DISIPLIN ilmu teknik sipil yang mempunyai konsentrasi di bidang transportasi adalah silabus akademik yang sudah umum, namun disiplin ilmu arsitektur untuk masuk ke ranah transportasi bukanlah hal biasa.
Teknik sipil mempunyai konsentrasi di bidang rekayasa transportasi meliputi perencanaan dan prasarana, desain material dan sistem transportasi, rekayasa lalu lintas, dan perencanaan jalan rel.
Sedangkan disiplin ilmu arsitektur yang berhubungan dengan transportasi, paling dekat adalah konsentrasi perancangan/perencanaan kota.
Untuk konsentrasi arsitektur lain seperti perancangan arsitektur, praktik arsitektur, arsitektur lanskap, arsitektur lingkungan dan lain-lain, mungkin dianggap terlalu jauh dari ilmu transportasi.
Padahal, perancangan arsitektur dalam hal ini adalah perencanaan bangunan ketika terealisasi, berpotensi menimbulkan kemacetan lalu lintas baru karena terdapat pergerakan orang atau bangkitan ekonomi baru di kawasan bangunan gedung tersebut.
Proposal-proposal investasi selalu melibatkan arsitek untuk merencanakan bangunan baru, kemudian secara konstruksi, ahli teknik sipil yang merealisasikannya.
Bila bangunan baru diizinkan berdiri, otomatis ada kewajiban pemilik gedung menyediakan ruang parkir baru.
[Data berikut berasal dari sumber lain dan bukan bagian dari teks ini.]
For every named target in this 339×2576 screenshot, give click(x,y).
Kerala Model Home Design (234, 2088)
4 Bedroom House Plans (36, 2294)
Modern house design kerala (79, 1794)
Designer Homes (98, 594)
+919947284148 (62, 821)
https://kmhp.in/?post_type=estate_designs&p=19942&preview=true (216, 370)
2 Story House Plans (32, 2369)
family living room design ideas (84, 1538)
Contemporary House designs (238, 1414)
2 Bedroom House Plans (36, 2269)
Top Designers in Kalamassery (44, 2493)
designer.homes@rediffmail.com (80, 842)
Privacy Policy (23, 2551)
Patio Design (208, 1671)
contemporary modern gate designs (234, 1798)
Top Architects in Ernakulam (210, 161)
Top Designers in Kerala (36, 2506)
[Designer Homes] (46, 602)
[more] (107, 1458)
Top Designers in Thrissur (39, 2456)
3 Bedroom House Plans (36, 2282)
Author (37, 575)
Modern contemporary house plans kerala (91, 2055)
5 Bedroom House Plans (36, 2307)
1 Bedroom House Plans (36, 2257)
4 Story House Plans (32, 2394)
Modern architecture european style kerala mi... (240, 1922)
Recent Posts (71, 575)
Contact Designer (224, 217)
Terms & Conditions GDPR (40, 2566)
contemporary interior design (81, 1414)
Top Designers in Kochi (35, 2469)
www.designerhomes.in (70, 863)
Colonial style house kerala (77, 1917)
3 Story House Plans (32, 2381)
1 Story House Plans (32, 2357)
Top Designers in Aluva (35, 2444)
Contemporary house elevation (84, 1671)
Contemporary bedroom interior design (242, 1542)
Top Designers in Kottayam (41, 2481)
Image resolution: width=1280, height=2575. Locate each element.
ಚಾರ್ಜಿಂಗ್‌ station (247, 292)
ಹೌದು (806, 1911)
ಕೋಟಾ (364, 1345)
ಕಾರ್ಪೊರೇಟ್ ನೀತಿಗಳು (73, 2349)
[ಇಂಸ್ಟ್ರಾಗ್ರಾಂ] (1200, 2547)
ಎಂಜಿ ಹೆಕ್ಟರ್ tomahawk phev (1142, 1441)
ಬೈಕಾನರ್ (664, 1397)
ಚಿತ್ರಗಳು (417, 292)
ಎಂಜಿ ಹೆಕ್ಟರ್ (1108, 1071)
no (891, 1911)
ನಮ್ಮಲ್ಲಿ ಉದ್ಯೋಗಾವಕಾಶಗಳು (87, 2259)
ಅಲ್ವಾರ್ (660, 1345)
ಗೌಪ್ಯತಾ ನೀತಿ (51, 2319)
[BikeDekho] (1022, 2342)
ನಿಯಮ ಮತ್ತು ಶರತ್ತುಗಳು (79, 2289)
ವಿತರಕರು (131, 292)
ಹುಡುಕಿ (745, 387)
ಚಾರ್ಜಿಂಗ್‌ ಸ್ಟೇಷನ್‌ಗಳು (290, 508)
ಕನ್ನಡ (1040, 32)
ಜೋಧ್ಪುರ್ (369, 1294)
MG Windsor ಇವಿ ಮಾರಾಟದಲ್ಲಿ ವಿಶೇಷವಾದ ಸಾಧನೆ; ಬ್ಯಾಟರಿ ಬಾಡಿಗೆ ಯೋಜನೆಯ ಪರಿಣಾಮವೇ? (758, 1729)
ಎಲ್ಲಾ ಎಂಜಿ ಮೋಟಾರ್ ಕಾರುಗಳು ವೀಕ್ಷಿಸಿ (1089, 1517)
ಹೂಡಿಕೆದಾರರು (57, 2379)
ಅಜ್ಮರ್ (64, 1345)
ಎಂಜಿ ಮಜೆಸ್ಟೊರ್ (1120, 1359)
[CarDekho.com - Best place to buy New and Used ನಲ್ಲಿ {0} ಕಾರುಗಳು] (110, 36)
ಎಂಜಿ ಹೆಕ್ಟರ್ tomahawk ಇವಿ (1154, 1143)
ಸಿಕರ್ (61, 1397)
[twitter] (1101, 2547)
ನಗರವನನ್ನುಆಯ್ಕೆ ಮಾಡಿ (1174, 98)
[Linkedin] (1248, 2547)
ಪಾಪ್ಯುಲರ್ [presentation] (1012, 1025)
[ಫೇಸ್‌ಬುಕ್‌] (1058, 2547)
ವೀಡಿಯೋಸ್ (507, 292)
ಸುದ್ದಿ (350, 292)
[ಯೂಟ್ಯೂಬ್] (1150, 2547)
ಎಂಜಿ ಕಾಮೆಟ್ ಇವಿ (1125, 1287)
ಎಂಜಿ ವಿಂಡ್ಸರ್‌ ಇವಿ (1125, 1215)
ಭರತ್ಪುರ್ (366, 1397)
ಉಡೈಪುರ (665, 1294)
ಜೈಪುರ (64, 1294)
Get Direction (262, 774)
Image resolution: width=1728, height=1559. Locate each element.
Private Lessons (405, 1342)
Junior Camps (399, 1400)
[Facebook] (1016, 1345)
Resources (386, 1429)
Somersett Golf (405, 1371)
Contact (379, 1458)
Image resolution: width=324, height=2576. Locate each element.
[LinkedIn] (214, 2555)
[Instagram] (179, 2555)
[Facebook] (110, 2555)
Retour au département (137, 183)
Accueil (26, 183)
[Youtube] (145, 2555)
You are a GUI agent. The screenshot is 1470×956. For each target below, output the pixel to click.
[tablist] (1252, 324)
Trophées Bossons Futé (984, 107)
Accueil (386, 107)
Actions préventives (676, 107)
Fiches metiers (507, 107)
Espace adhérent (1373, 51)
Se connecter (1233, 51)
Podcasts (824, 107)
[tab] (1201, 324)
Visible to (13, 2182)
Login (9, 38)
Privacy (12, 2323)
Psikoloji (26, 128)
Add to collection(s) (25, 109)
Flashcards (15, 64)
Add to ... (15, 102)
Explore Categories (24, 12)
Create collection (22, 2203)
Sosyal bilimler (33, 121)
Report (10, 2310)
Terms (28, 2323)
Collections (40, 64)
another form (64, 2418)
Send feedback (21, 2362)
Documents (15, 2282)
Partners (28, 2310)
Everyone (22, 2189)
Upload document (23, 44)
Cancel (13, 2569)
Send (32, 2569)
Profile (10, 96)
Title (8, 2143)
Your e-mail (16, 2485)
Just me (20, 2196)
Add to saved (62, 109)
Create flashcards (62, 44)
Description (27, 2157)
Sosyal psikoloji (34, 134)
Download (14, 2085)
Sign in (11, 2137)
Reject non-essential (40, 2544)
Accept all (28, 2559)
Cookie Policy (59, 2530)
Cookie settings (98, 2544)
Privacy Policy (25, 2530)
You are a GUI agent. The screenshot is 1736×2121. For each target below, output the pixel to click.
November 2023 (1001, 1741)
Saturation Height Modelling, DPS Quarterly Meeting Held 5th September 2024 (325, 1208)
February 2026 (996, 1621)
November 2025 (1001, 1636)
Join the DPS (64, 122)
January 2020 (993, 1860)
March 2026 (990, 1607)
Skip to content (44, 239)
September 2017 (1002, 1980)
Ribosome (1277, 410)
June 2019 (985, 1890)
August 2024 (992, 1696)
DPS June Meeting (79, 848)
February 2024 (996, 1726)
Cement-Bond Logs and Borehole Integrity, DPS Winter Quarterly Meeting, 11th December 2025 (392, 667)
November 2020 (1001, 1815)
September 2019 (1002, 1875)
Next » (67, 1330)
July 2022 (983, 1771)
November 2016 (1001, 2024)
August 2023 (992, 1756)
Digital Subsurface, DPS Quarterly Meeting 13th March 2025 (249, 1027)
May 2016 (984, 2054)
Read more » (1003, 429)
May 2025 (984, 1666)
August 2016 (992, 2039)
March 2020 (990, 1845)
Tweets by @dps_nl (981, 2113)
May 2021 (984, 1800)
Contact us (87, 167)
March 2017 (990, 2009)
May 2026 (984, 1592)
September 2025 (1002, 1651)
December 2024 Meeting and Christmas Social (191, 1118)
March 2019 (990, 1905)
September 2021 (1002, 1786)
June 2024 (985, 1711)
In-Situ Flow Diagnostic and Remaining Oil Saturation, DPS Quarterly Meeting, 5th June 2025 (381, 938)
Konsekuensi logisnya adalah bila pasokan parkir tersedia, dapat dipastikan permintaan parkir juga meningkat.
Untuk kota-kota besar, ruang parkir disediakan tidak hanya sebagai fasilitas gedung bersangkutan, namun juga ditujukan untuk bisnis karena terbatasnya ruang parkir atau tarif parkir yang masih terlalu murah.
Apabila arsitek selalu membangun gedung baru berikut fasilitas parkirnya, secara tidak langsung akan menambah kemacetan lalu lintas.
Dengan banyaknya ruang parkir terbangun akan mengundang masyarakat gemar menggunakan kendaraan pribadinya.
Harus diakui, arsitek dalam merancang bangunan tidak berdiri sendiri karena harus mengacu pada patokan regulasinya.
Ada beberapa peraturan yang bisa dijadikan landasan hukum untuk setiap bangunan komersial seperti pusat perbelanjaan, hotel, perkantoran, dan atau apartemen dilengkapi lahan parkir.
Kita ambil contoh regulasi Peraturan Daerah (Perda) Provinsi DKI Jakarta Nomor 5 Tahun 2012 tentang Perparkiran, dan Keputusan Direktur Jenderal Perhubungan Darat Nomor 272/HK.105/DRJD/96 tentang Pedoman Teknis Penyelenggaraan Fasilitas Parkir.
Untuk ruang parkirnya, secara teknis dijelaskan dalam Peraturan Menteri Pekerjaan Umum dan Perumahan Rakyat atau Permen PUPR Nomor 14/PRT/M/2017 tentang Persyaratan Kemudahan Bangunan Gedung.
Penjelasan dalam permen tersebut menyatakan bahwa persyaratan teknis untuk ruang parkir adalah persentase rata-rata kebutuhan luasan ruang parkir yakni 20 persen-30 persen dari total luas lantai bangunan gedung.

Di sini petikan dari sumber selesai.